El máximo mandatario de Venezuela cumple cien días como presidente del país embarcado en una travesía marcada por el vendaval que supuso
su ajustada victoria y las denuncias de fraude, pero especialmente por un
delicada situación económica. Así, después de lo tumultuoso del inicio de su gestión, Maduro poco a poco ha ido consolidándose en la jefatura del país, con un Ejecutivo estable tras la tensión postelectoral de abril, pero inmerso en un sinfín de batallas en el terreno económico.
Sin embargo, su posición sigue siendo relativamente débil, sobre todo
si la comparamos con la de su predecesor, Hugo Chávez, quien por
cierto ayer hubiese celebrado su cumpleaños número 59.

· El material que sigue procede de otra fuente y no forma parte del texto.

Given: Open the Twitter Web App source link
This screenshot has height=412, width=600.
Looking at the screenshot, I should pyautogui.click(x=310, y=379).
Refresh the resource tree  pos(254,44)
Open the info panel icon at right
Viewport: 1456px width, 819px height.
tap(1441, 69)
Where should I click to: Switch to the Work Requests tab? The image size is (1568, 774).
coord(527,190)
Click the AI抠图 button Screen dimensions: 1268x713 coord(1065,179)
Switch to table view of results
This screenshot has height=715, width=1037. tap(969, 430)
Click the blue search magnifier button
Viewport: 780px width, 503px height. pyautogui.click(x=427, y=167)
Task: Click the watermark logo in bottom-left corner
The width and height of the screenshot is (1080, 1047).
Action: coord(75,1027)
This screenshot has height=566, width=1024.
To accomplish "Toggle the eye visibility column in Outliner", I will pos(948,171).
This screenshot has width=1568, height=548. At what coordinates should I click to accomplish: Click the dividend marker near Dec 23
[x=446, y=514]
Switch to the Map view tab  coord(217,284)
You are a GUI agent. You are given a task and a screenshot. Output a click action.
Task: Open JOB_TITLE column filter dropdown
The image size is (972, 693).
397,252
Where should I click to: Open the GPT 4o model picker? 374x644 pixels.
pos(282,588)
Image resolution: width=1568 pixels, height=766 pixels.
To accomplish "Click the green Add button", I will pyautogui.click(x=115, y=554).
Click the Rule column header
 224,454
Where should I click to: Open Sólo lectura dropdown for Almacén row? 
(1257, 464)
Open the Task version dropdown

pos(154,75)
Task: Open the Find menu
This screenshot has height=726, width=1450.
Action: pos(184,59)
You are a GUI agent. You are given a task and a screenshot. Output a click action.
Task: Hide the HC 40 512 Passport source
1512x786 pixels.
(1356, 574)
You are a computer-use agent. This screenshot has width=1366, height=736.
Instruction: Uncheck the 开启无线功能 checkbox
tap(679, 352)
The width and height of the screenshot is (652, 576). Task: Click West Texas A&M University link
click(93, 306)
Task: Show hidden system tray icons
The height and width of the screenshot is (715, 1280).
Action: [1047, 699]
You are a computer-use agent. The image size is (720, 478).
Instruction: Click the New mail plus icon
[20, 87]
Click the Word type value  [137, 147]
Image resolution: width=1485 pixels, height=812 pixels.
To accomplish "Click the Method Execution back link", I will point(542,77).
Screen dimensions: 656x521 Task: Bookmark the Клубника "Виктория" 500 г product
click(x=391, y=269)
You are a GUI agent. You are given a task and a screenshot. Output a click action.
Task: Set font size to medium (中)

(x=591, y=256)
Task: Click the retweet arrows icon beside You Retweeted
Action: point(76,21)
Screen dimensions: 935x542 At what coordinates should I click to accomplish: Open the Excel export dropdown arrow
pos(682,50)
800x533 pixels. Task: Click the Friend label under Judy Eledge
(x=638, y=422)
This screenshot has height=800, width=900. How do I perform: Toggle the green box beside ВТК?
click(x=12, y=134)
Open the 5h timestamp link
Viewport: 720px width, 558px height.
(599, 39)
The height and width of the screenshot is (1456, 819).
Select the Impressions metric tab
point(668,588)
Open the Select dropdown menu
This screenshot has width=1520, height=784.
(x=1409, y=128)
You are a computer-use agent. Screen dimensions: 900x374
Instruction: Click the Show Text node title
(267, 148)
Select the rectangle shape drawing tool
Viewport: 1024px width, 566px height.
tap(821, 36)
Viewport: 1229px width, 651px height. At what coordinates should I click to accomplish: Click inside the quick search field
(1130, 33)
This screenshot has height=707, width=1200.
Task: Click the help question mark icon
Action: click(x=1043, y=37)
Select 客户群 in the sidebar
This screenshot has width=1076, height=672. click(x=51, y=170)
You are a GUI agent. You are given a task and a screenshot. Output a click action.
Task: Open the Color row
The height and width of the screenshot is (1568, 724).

Ni entre los suyos tiene tanto poder como "el
comandante", ni mucho menos goza del reconocimiento de su legitimidad en
los opositores: Henrique Capriles, sigue sin reconocer lo justo de su
triunfo electoral.
Como señala la agencia EFE en este recuento de sus primeros días de
gobierno, Maduro ha visto cómo la inflación se dispara, la economía se
ralentiza, el dólar en el mercado ilegal paralelo se desborda y se
agudiza el desabastecimiento de productos de consumo masivo con la
desaparición de diversos productos básicos e incluso del papel higiénico de las estanterías de los
supermercados venezolanos.
Heredero político de Chávez, pese al corto
tiempo que lleva en el poder ya pueden entreverse algunos cambios: es
algo más pragmático en lo económico y al tiempo más confrontacional en
lo político.
La BBC ha efectuado un análisis donde presenta algunos de los elementos que han cambiado de Chávez a Maduro.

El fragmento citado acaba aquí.